You can also arrive by train from central London’s St Pancras International Station, into Paris Gare de Nord via the Eurostar in just 2 hours and 20 minutes. It’s more comfortable and eco-friendly than flying and makes much more sense if you’re travelling from the English capital.

There is also the option of flying into Paris, with Charles de Gaulle Airport, Paris-Orly Airport and Beauvais Airport all surrounding Paris and serving major destinations all over the world. There are buses connecting the airports to the city centre or private taxis to take you directly to your accommodation. You can also pre-book a transfer here.

Within Paris itself, there is an excellent public transportation system, and, as with most big cities, renting a car is not just not ideal, it’s not recommended. Rather than spending half of your trip trying to find a parking space and quarrelling with French road users, it’s much more advisable to use the Paris metro or buses.
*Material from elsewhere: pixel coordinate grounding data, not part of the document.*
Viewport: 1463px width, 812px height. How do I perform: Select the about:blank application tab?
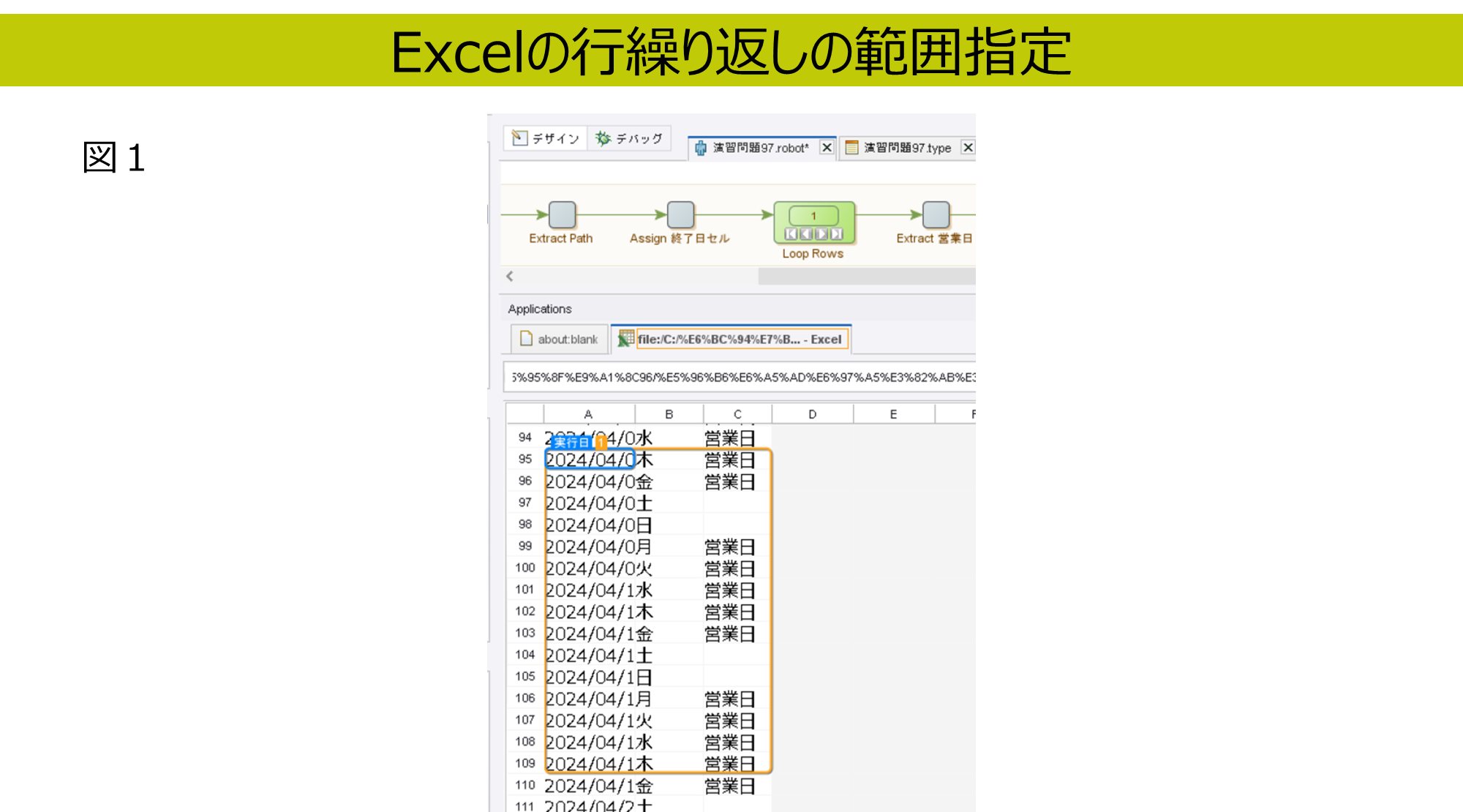click(560, 339)
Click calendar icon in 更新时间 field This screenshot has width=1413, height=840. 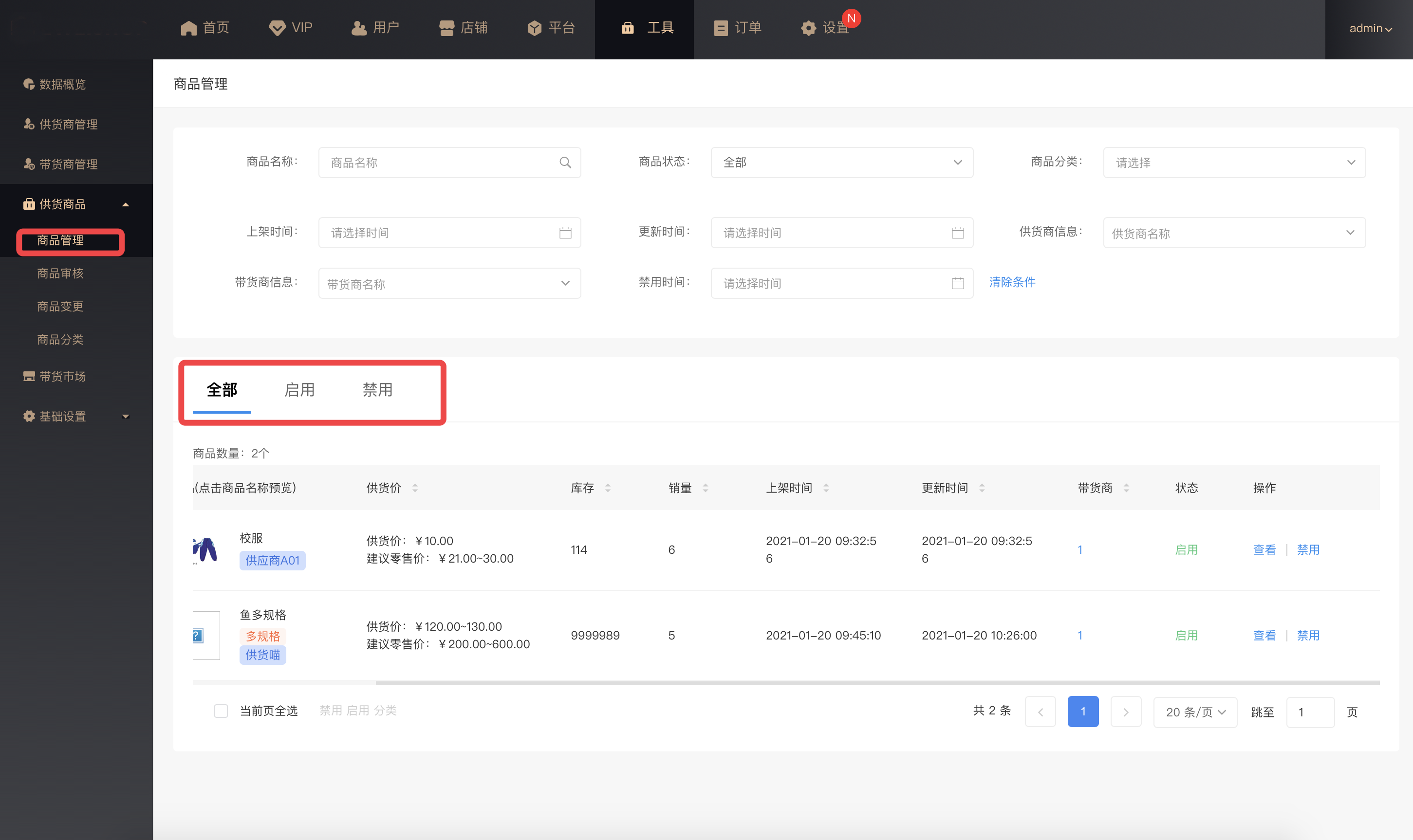[957, 233]
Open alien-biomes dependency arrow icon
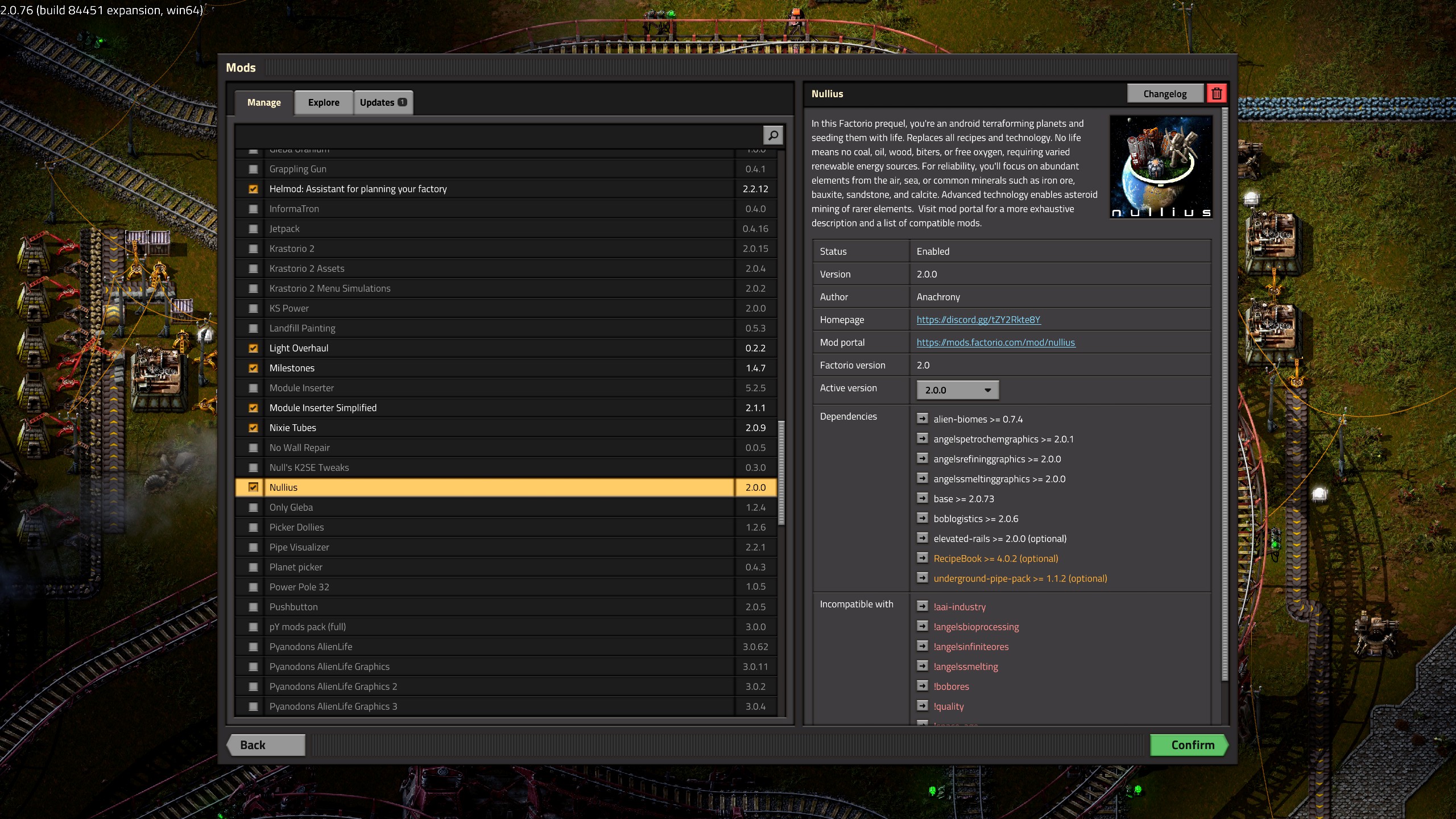This screenshot has height=819, width=1456. pos(922,419)
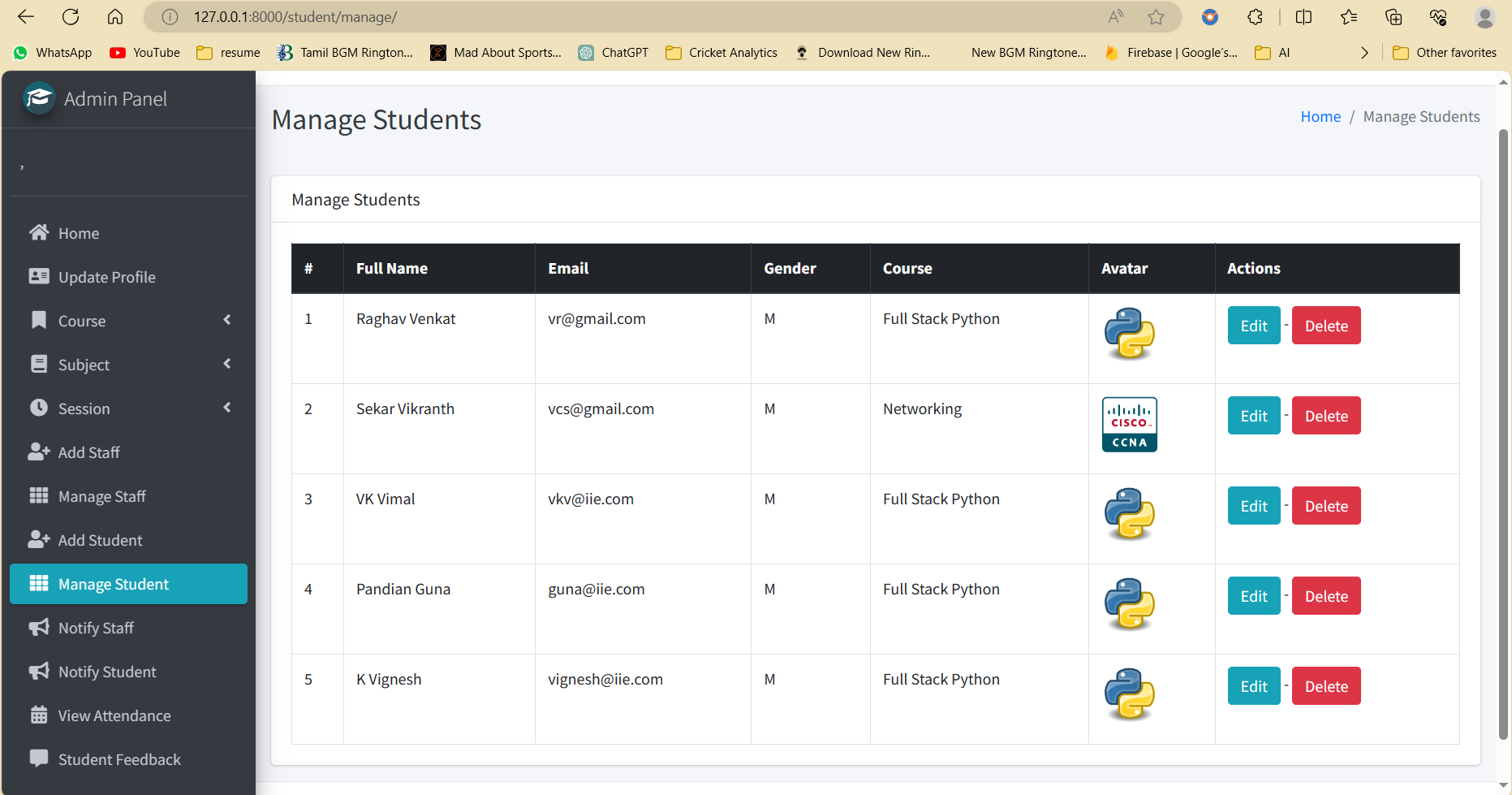Click the Python avatar for Raghav Venkat

pos(1128,334)
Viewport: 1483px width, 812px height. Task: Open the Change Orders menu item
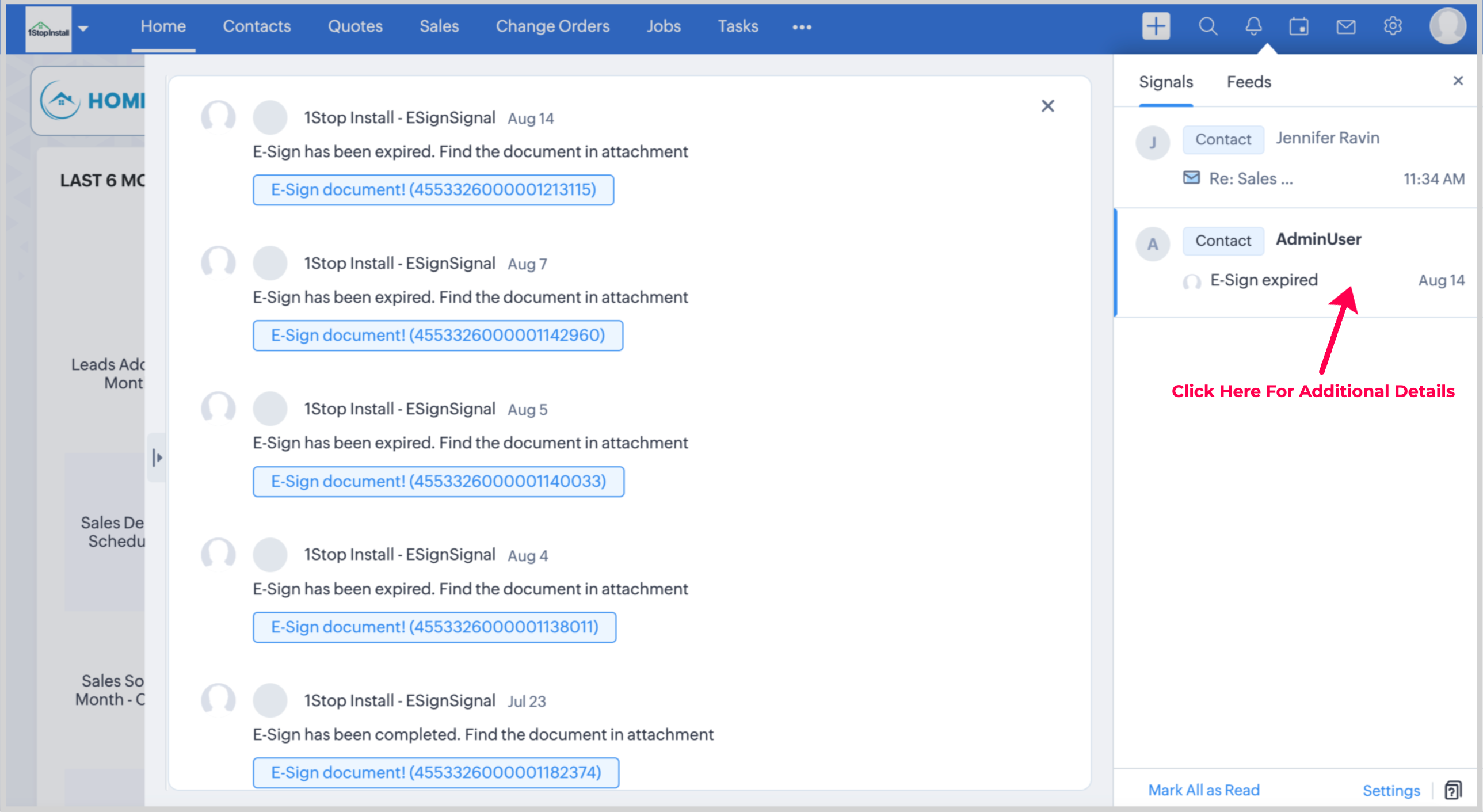552,26
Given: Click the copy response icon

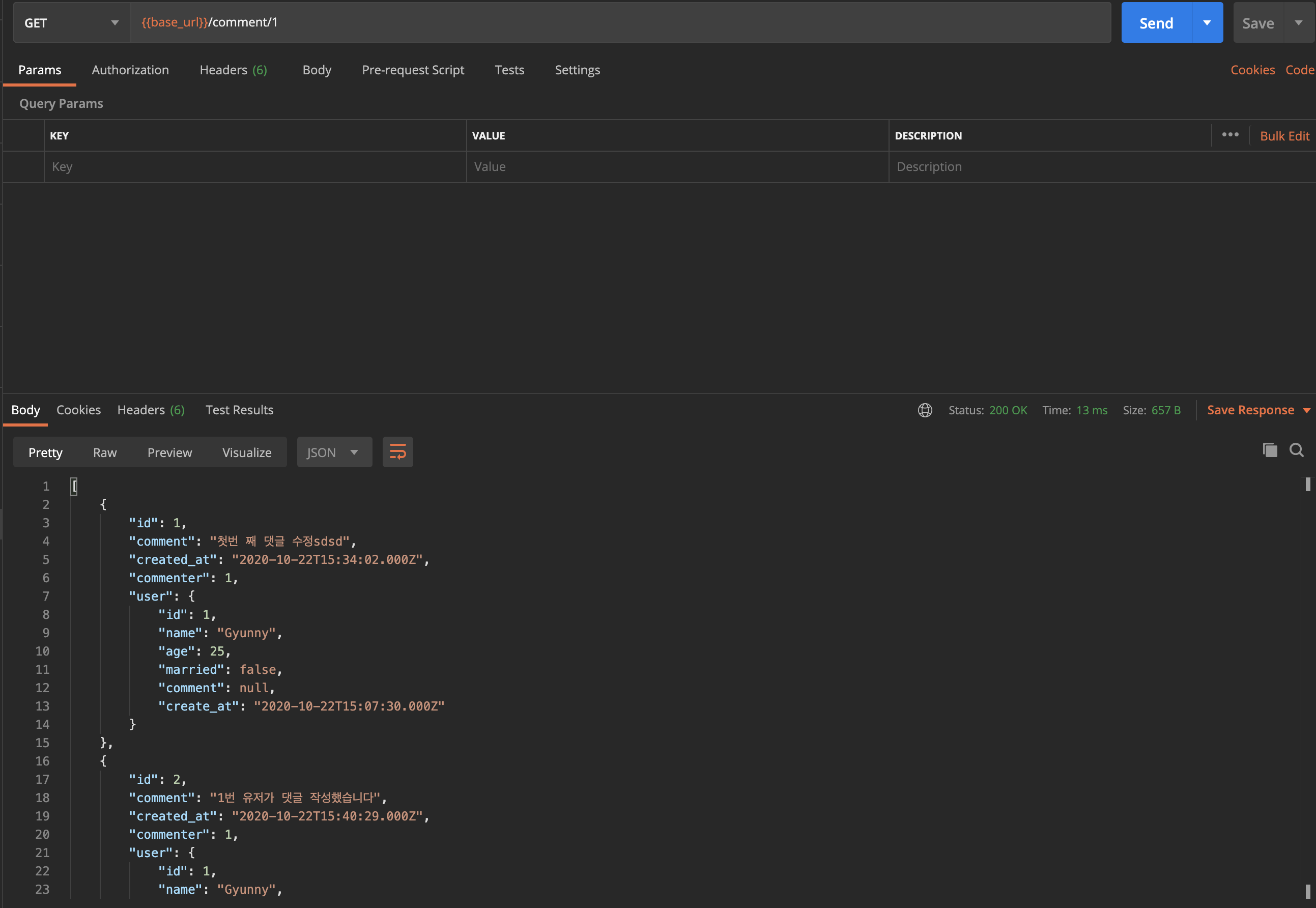Looking at the screenshot, I should click(1270, 450).
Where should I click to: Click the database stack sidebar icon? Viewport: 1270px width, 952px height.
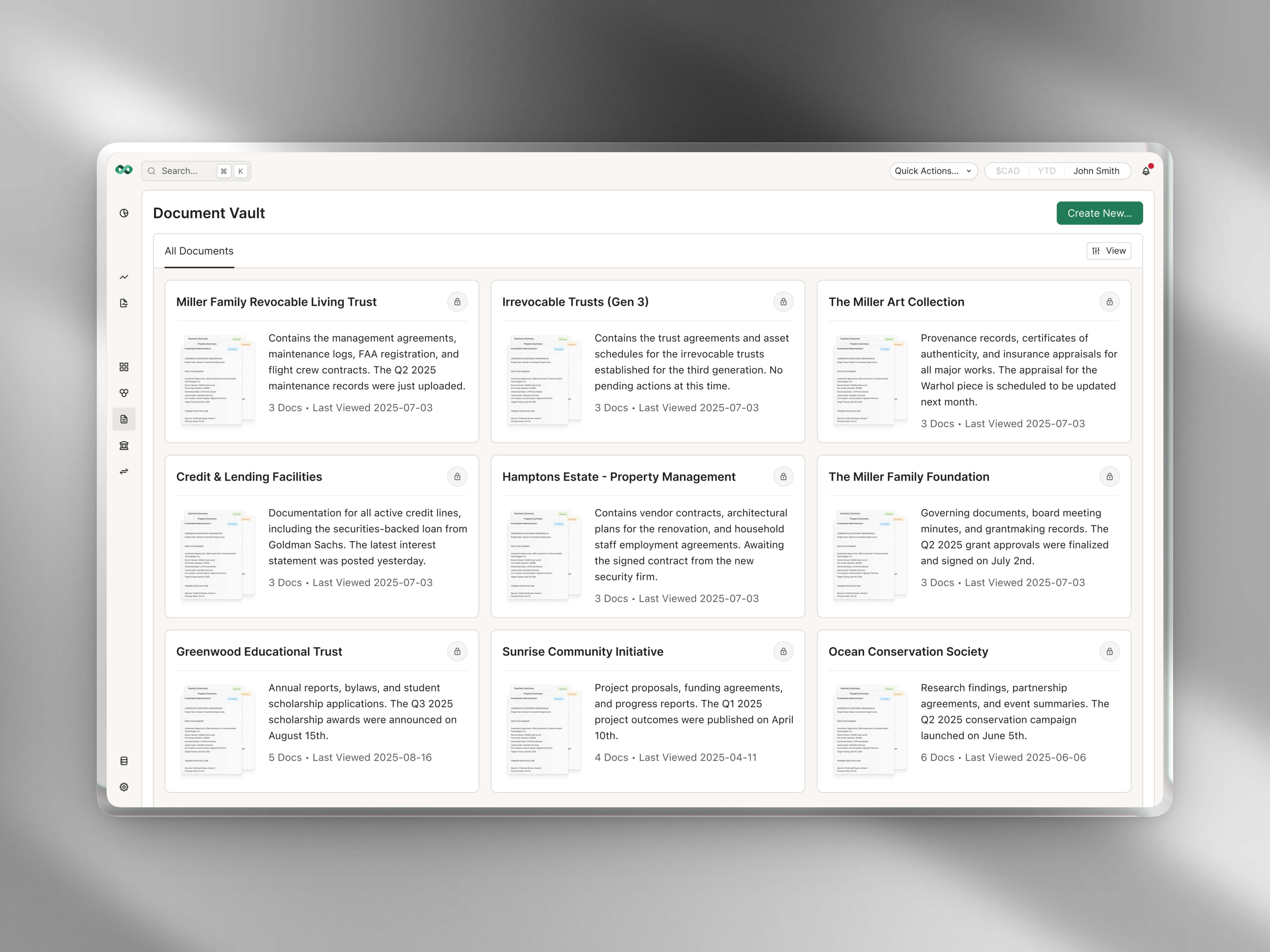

There are 14 metro lines, 12 tramways and many bus routes covering the whole city, so any and every destination within Paris is accessible through the public transport system. You can buy a day pass for unlimited travel on all transport systems.

Jardins du Luxembourg
Jardins du Luxembourg

Planning Your Paris Trip

Since some of the museums are free on certain evenings or days of the month, you can plan your trip to Paris according to what you’d most like to see so you can save yourself the ticket price.

If you plan on visiting a number of different museums and attractions and want to reduce your costs in Paris, it can also be cost-effective to purchase a city pass. For instance, the Paris Museum Pass includes skip-the-line entry into some of the city’s top museums – like the Louvre and the Musée d’Orsay – for a nominal fee.

Alternatively, the Paris Pass includes entry into attractions and places to see in Paris like the Eiffel Tower and Notre Dame along with some other perks.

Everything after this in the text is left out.